6 Replies Latest reply: Feb 16, 2010 6:18 PM by EJP RSS

    SAX parser OutOfMemoryError

    805006
      I get the following error message with the SAX parser. It seems to be a bug in SAX parser. I research with the JavaVisualVM and char types are used too much. SAX parses large XML files. (1GB - 15GB)

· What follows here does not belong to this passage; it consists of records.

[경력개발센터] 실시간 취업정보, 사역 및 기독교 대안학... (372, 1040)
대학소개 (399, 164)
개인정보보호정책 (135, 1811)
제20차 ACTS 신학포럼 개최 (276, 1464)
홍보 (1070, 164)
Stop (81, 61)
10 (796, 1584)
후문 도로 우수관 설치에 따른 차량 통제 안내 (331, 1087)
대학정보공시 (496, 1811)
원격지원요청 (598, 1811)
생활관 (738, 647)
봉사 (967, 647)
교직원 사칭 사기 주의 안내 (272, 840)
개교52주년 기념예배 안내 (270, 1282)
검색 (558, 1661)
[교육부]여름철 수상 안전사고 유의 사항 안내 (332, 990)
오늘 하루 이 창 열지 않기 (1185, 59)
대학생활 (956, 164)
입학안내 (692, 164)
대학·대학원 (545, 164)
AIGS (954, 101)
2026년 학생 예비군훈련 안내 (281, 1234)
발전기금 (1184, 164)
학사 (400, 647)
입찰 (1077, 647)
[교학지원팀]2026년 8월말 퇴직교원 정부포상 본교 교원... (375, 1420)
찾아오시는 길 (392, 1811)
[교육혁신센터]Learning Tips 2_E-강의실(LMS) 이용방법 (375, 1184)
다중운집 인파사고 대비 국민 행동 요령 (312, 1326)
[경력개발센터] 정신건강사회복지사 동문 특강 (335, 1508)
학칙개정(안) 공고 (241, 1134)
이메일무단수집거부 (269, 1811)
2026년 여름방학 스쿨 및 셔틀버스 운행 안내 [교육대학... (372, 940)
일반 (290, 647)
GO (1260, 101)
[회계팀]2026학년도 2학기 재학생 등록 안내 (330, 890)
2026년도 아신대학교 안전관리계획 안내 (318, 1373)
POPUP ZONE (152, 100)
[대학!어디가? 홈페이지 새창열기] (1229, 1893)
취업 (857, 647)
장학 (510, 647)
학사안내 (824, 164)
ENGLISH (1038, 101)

      Bug report (http://bugs.sun.com/bugdatabase/view_bug.do?bug_id=6536111) says it was fixed and delivered. But it seems to be same problem. Any idea or solution?

      Thanks

      I use java 1.6 update 11.
      OS is win XP SP 2.0
      Xerces SAX 2.9
      Exception in thread "Thread-4" java.lang.OutOfMemoryError: Java heap space
           at com.sun.org.apache.xerces.internal.util.XMLStringBuffer.append(Unknown Source)
           at com.sun.org.apache.xerces.internal.impl.XMLDocumentScannerImpl.refresh(Unknown Source)
           at com.sun.org.apache.xerces.internal.impl.XMLEntityScanner.invokeListeners(Unknown Source)
           at com.sun.org.apache.xerces.internal.impl.XMLEntityScanner.skipChar(Unknown Source)
           at com.sun.org.apache.xerces.internal.impl.XMLDocumentFragmentScannerImpl$FragmentContentDriver.next(Unknown Source)
           at com.sun.org.apache.xerces.internal.impl.XMLDocumentScannerImpl.next(Unknown Source)
           at com.sun.org.apache.xerces.internal.impl.XMLNSDocumentScannerImpl.next(Unknown Source)
           at com.sun.org.apache.xerces.internal.impl.XMLDocumentFragmentScannerImpl.scanDocument(Unknown Source)
           at com.sun.org.apache.xerces.internal.parsers.XML11Configuration.parse(Unknown Source)
           at com.sun.org.apache.xerces.internal.parsers.XML11Configuration.parse(Unknown Source)
           at com.sun.org.apache.xerces.internal.parsers.XMLParser.parse(Unknown Source)
           at com.sun.org.apache.xerces.internal.parsers.AbstractSAXParser.parse(Unknown Source)
           at abc.util.XMLParserUtil.parse(XMLParserUtil.java:39)
           at abc.clientvalidation.FFEngine.startProcess(FFEngine.java:57)
           at abc.clientvalidation.FFMainFrame$actListener$1.run(FFMainFrame.java:235)
        • 1. Re: SAX parser OutOfMemoryError
          807580
          It doesn't state in the bug report that it has been delivered yet. There is a workaround mentioned in the comments though.
          • 2. Re: SAX parser OutOfMemoryError
            805006
            In the bug report at the upper side it says "State      10-Fix Delivered, Verified, bug "...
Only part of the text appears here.